Rik Coolsaet, expert en terrorisme: "L'auteur de l'attaque à Liège avait en lui un désir de vengeance envers la société et les policiers"
L'expert en terrorisme Rik Coolsaet juge les moyens pour l'accompagnement des radicalisés sortant de prison insuffisants.

- Publié le 31-05-2018 à 06h47
- Mis à jour le 31-05-2018 à 09h48

L'expert en terrorisme Rik Coolsaet juge les moyens pour l'accompagnement des radicalisés sortant de prison insuffisants.
Après les revenants de Syrie, un nouveau phénomène attire l'attention des services judiciaires et de renseignements : celui des sortants de prison. Ce sont ces détenus qui sont condamnés pour terrorisme ou pour tout autre fait de violence et qui auront d'ici peu purgé leur peine, avec parfois le risque de s'être radicalisés ou davantage radicalisés lors de leur détention en prison.En France et aux Pays-Bas, on assiste à un regain d'intérêt pour les accompagnements individualisés des sortants radicalisés, que ce soit lors des congés pénitentiaires et même après, une fois leur peine purgée. Ces programmes individuels sont prévus pour ne pas laisser seul l'individu à la suite de son séjour carcéral tout en facilitant sa réinsertion professionnelle. Pour savoir comment se positionnait la Belgique par rapport à la mise en pratique de cet accompagnement spécialisé, nous avons interrogé Rik Coolsaet, chercheur à l'Institut Egmont, spécialiste en terrorisme djihadiste et professeur émérite à l'université de Gand.

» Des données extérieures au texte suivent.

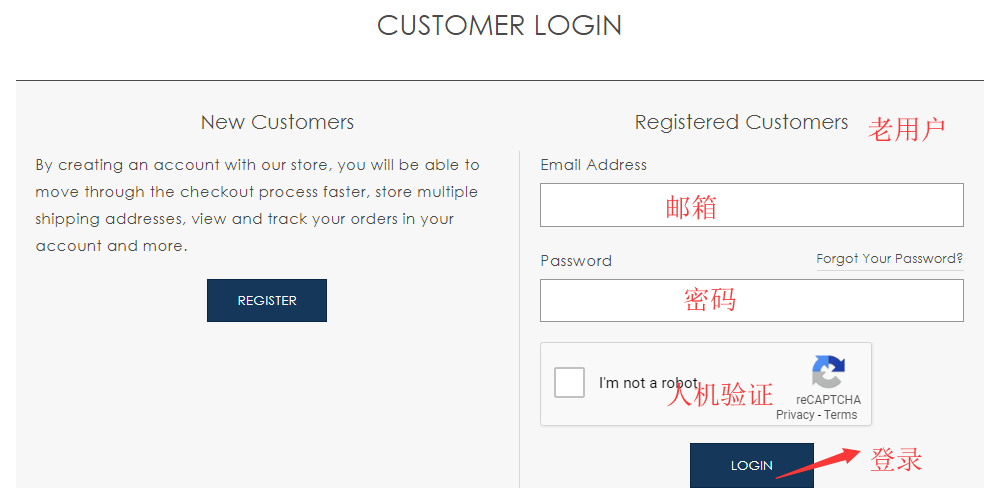Viewport: 1008px width, 488px height.
Task: Focus the Password input field
Action: (x=751, y=300)
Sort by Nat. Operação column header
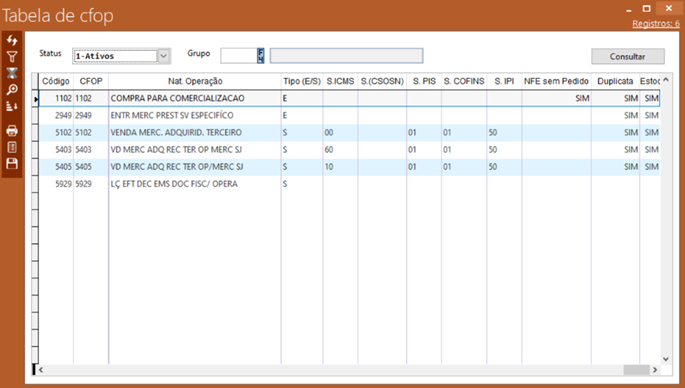This screenshot has height=388, width=685. (x=195, y=81)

La Belgique est-elle au point pour le programme d'accompagnement des individus radicalisés et sortant de prison ?
"Chez nous, la tradition est à la négligence dans ce domaine. C'est vraiment la faille dans le système pénitencier belge. On constate que dans d'autres pays, comme en Finlande par exemple, des moyens sont mis à disposition pour des programmes d'accompagnement individualisés. Ils assurent un suivi de la personne tout en facilitant sa réinsertion dans la société civile et au niveau professionnel. Et là-bas, le taux de récidive est assez bas par rapport à chez nous."
Que faudrait-il faire pour améliorer cette situation ?
"L'attaque de Liège nous montre qu'il faut réinvestir de manière significative dans ces programmes individualisés d'accompagnement auprès d'individus considérés comme étant radicalisés à leur sortie de prison. Ils restent vulnérables et se trouvent entre deux mondes une fois dehors. C'est vraiment important de mettre l'accent sur la sortie de ces personnes."
Même si le projet d'État de Daech se révèle un échec, comment le terrorisme attire-t-il toujours de nouvelles générations de volontaires ?
"La seule façon pour les groupes inspirés par Daech de maintenir leur capacité de mobilisation est de pouvoir recruter en dehors de ce groupe très soudé. Comme par exemple chez des personnes mentalement instables qui développent leurs problèmes psychologiques avec l'État islamique. L'auteur de l'attaque à Liège avait en lui un désir de vengeance envers la société est les policiers, le fait d'appliquer les méthodes de l'État islamique et de crier 'Allah akbar' lui a permis de donner un sens à son geste."
Doit-on craindre de nouvelles attaques ?
"Il est malheureusement réaliste de penser que les attaques au nom de Daech continueront à être perpétrées par toutes sortes de personnes, que ce soit les rapatriés qui cherchent à se venger, les acteurs solitaires et les petites cellules, les désespérés ainsi que les délinquants qui ont besoin de justification."